(Dataset records)
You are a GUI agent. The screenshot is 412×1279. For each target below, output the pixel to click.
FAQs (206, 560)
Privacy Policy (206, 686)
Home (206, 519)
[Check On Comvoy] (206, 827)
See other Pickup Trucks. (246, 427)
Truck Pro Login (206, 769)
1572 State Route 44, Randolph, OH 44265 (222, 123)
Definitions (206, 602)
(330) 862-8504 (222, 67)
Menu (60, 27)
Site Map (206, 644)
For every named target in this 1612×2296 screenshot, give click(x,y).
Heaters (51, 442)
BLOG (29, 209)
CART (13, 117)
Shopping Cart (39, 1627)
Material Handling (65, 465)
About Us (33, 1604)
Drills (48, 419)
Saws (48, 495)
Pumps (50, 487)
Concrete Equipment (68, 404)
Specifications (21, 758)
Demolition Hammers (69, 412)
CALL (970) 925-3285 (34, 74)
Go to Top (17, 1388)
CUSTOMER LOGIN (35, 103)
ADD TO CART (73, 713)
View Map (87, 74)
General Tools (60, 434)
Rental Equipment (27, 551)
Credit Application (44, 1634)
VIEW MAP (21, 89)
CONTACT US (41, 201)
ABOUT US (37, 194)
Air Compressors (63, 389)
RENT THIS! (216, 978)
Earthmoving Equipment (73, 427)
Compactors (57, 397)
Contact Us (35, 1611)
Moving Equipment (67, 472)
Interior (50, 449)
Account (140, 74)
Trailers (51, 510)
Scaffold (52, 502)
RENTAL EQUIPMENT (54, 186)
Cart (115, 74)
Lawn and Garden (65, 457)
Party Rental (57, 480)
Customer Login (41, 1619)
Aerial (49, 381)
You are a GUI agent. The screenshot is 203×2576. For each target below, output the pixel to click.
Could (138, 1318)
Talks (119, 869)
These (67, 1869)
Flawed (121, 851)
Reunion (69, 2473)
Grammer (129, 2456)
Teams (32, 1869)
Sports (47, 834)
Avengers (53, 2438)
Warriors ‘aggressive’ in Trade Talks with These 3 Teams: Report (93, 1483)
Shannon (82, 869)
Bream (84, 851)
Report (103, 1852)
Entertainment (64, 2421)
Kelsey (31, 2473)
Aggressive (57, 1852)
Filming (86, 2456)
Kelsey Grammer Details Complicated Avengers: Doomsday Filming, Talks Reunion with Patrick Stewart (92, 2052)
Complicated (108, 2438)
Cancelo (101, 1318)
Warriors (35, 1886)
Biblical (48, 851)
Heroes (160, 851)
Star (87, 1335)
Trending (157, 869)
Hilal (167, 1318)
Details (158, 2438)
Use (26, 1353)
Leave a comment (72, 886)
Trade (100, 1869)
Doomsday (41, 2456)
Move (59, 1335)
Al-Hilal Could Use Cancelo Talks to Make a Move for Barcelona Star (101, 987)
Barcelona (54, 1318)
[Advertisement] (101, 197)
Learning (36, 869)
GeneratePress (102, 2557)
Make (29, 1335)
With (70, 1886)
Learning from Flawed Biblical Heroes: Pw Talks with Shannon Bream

> [About this task]:
Retype exactly the lines above, from the one with "Rental Equipment (27, 551)" through the one with "Reunion (69, 2473)", inclusive.

> [The answer]:
Rental Equipment (27, 551)
Credit Application (44, 1634)
VIEW MAP (21, 89)
CONTACT US (41, 201)
ABOUT US (37, 194)
Air Compressors (63, 389)
RENT THIS! (216, 978)
Earthmoving Equipment (73, 427)
Compactors (57, 397)
Contact Us (35, 1611)
Moving Equipment (67, 472)
Interior (50, 449)
Account (140, 74)
Trailers (51, 510)
Scaffold (52, 502)
RENTAL EQUIPMENT (54, 186)
Cart (115, 74)
Lawn and Garden (65, 457)
Party Rental (57, 480)
Customer Login (41, 1619)
Aerial (49, 381)
You are a GUI agent. The screenshot is 203×2576. For each target below, output the pixel to click.
Could (138, 1318)
Talks (119, 869)
These (67, 1869)
Flawed (121, 851)
Reunion (69, 2473)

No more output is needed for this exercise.